Internally, Google is not so different from an ecosystem of VC-funded startups. They try a lot of things. Some ideas work and others don't.
The alternative is to never ship new products out of fear of failure. Or, to indefinitely support everything, regardless of how tiny. Or, to wait so long to derisk a new product that they possibly miss out on a new market (I'm looking at you, HomePod).
At the end of the day, this strategy has worked out well for them, so why stop? For every failure like G+ or Allo, there's a success like Google Photos or Duo.
IMO if Google really wants to try out new things, they should make these things invite-only to find out if they are working and how users interact with it, or clearly mark them as 'beta' or something like that. Google has a huge fan base and the internet is full of people excited to try out new things. But if users clearly see "hey, this is kind of a beta product, I am just testing this out" there would be way less disappointment if the product shuts down after a while.
I might be biased but I think Amazon is like this.
Disclaimer - work in Alexa
For some definition of work. They're still mostly (~80-90%) an ad-driven company, after all these years.
Reality: after 2008, economy boomed, and advertising also did.
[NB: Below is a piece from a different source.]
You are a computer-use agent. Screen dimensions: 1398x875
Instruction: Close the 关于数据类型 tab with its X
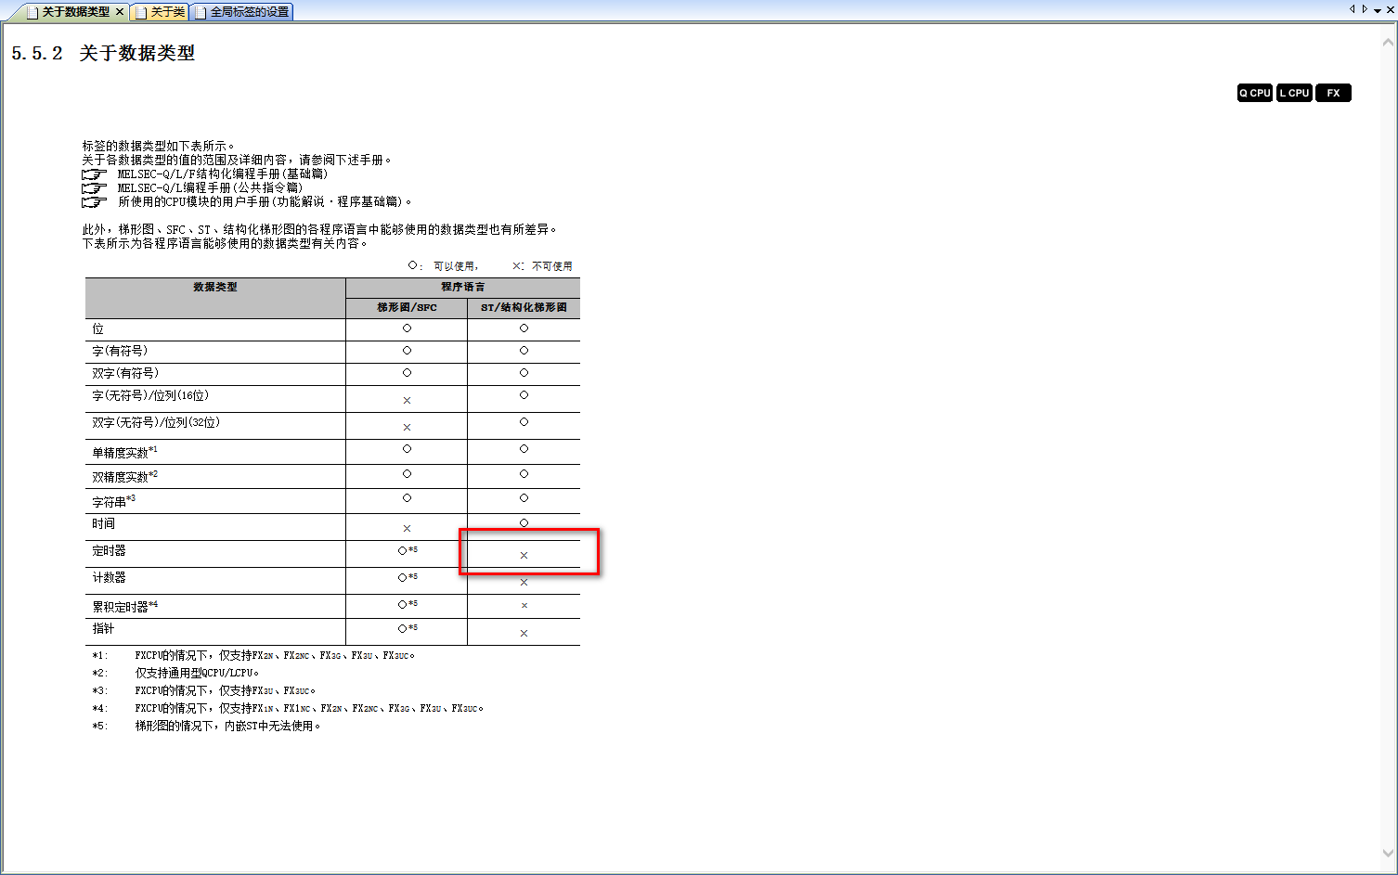pos(120,11)
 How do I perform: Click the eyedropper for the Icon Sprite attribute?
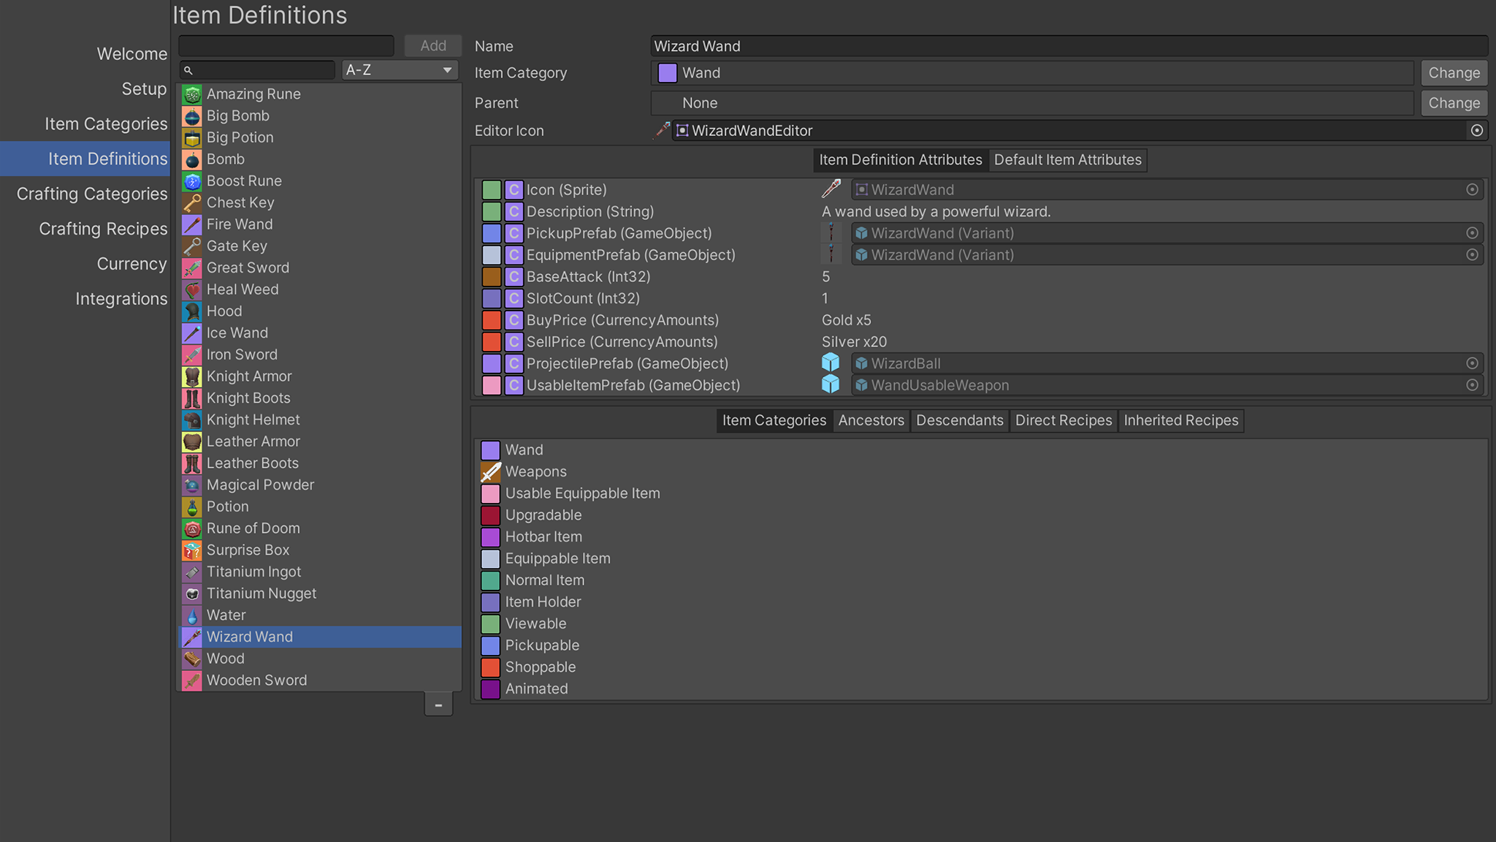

Advertising, once you have the means, is easier to scale, and high margin. Google stopped relying on just owned and operated properties, and diversified into 3p properties to achieve even more scale
Most other businesses or business attempts require massive operations which google lacks
Even you ramp up non advertising revenue to a billion dollar, advertising will grow more just because it is already big.
One of these is unlike the other. The amount of money invested into the ultimately-failed G+ is mind-bogglingly immense.